> [Pixel coordinate grounding data]

--- START ---

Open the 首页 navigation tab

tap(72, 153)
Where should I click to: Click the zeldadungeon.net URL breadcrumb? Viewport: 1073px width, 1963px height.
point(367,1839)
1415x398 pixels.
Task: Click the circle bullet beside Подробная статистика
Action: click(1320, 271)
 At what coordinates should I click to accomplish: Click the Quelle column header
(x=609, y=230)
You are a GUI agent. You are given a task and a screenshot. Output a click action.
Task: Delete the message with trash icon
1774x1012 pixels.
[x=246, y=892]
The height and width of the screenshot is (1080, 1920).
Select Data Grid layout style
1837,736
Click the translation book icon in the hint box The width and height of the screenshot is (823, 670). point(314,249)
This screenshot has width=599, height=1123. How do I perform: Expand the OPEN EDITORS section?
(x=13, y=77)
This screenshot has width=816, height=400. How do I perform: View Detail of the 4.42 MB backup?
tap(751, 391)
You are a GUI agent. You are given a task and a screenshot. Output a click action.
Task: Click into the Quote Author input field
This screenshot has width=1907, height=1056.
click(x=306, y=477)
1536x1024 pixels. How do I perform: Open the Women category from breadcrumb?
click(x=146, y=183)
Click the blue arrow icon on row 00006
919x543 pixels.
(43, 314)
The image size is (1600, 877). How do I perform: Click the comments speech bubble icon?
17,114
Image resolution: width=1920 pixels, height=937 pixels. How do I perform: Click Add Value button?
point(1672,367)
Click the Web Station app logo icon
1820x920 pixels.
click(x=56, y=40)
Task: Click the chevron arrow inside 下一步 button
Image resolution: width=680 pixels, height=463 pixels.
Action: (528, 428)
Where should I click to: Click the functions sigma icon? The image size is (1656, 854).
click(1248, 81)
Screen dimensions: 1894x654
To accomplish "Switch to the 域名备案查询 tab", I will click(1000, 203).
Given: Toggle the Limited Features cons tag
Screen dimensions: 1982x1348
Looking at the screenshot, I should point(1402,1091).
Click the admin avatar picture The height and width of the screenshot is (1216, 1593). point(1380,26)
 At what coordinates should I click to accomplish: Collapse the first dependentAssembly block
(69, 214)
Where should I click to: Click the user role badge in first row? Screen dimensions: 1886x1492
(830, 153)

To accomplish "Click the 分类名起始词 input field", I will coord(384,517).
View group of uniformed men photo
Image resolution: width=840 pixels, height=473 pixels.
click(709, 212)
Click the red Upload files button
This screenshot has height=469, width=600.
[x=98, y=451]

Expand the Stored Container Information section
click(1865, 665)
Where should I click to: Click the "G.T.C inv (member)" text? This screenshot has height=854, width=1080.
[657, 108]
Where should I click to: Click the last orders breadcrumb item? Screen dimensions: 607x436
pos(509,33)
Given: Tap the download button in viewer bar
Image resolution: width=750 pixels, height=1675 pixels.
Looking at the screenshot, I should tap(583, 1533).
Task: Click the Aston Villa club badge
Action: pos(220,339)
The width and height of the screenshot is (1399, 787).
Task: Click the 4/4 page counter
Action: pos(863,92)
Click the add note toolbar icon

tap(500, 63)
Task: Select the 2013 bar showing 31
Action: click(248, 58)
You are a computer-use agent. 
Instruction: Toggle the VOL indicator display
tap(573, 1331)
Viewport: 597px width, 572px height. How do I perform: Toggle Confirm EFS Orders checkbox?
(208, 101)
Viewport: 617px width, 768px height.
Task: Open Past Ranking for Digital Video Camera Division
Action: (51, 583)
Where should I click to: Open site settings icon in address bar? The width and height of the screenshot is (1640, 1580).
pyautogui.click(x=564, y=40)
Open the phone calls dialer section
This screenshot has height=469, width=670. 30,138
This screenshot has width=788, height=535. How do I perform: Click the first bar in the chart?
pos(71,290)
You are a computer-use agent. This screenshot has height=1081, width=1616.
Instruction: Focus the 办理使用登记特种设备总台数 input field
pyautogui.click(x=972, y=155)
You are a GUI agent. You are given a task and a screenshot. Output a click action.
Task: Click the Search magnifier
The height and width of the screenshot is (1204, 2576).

--- END ---

> [Your goal] All of the entries should be transcribed exactly as they appear.

> [Output below]
Open the 首页 navigation tab

tap(72, 153)
Where should I click to: Click the zeldadungeon.net URL breadcrumb? Viewport: 1073px width, 1963px height.
point(367,1839)
1415x398 pixels.
Task: Click the circle bullet beside Подробная статистика
Action: click(1320, 271)
 At what coordinates should I click to accomplish: Click the Quelle column header
(x=609, y=230)
You are a GUI agent. You are given a task and a screenshot. Output a click action.
Task: Delete the message with trash icon
1774x1012 pixels.
[x=246, y=892]
The height and width of the screenshot is (1080, 1920).
Select Data Grid layout style
1837,736
Click the translation book icon in the hint box The width and height of the screenshot is (823, 670). point(314,249)
This screenshot has width=599, height=1123. How do I perform: Expand the OPEN EDITORS section?
(x=13, y=77)
This screenshot has width=816, height=400. How do I perform: View Detail of the 4.42 MB backup?
tap(751, 391)
You are a GUI agent. You are given a task and a screenshot. Output a click action.
Task: Click into the Quote Author input field
This screenshot has width=1907, height=1056.
click(x=306, y=477)
1536x1024 pixels. How do I perform: Open the Women category from breadcrumb?
click(x=146, y=183)
Click the blue arrow icon on row 00006
919x543 pixels.
(43, 314)
The image size is (1600, 877). How do I perform: Click the comments speech bubble icon?
17,114
Image resolution: width=1920 pixels, height=937 pixels. How do I perform: Click Add Value button?
point(1672,367)
Click the Web Station app logo icon
1820x920 pixels.
click(x=56, y=40)
Task: Click the chevron arrow inside 下一步 button
Image resolution: width=680 pixels, height=463 pixels.
Action: (528, 428)
Where should I click to: Click the functions sigma icon? The image size is (1656, 854).
click(1248, 81)
Screen dimensions: 1894x654
To accomplish "Switch to the 域名备案查询 tab", I will click(1000, 203).
Given: Toggle the Limited Features cons tag
Screen dimensions: 1982x1348
Looking at the screenshot, I should point(1402,1091).
Click the admin avatar picture The height and width of the screenshot is (1216, 1593). point(1380,26)
 At what coordinates should I click to accomplish: Collapse the first dependentAssembly block
(69, 214)
Where should I click to: Click the user role badge in first row? Screen dimensions: 1886x1492
(830, 153)

To accomplish "Click the 分类名起始词 input field", I will coord(384,517).
View group of uniformed men photo
Image resolution: width=840 pixels, height=473 pixels.
click(709, 212)
Click the red Upload files button
This screenshot has height=469, width=600.
[x=98, y=451]

Expand the Stored Container Information section
click(1865, 665)
Where should I click to: Click the "G.T.C inv (member)" text? This screenshot has height=854, width=1080.
[657, 108]
Where should I click to: Click the last orders breadcrumb item? Screen dimensions: 607x436
pos(509,33)
Given: Tap the download button in viewer bar
Image resolution: width=750 pixels, height=1675 pixels.
Looking at the screenshot, I should tap(583, 1533).
Task: Click the Aston Villa club badge
Action: pos(220,339)
The width and height of the screenshot is (1399, 787).
Task: Click the 4/4 page counter
Action: pos(863,92)
Click the add note toolbar icon

tap(500, 63)
Task: Select the 2013 bar showing 31
Action: click(248, 58)
You are a computer-use agent. 
Instruction: Toggle the VOL indicator display
tap(573, 1331)
Viewport: 597px width, 572px height. How do I perform: Toggle Confirm EFS Orders checkbox?
(208, 101)
Viewport: 617px width, 768px height.
Task: Open Past Ranking for Digital Video Camera Division
Action: (51, 583)
Where should I click to: Open site settings icon in address bar? The width and height of the screenshot is (1640, 1580).
pyautogui.click(x=564, y=40)
Open the phone calls dialer section
This screenshot has height=469, width=670. 30,138
This screenshot has width=788, height=535. How do I perform: Click the first bar in the chart?
pos(71,290)
You are a computer-use agent. This screenshot has height=1081, width=1616.
Instruction: Focus the 办理使用登记特种设备总台数 input field
pyautogui.click(x=972, y=155)
You are a GUI agent. You are given a task and a screenshot. Output a click action.
Task: Click the Search magnifier
The height and width of the screenshot is (1204, 2576).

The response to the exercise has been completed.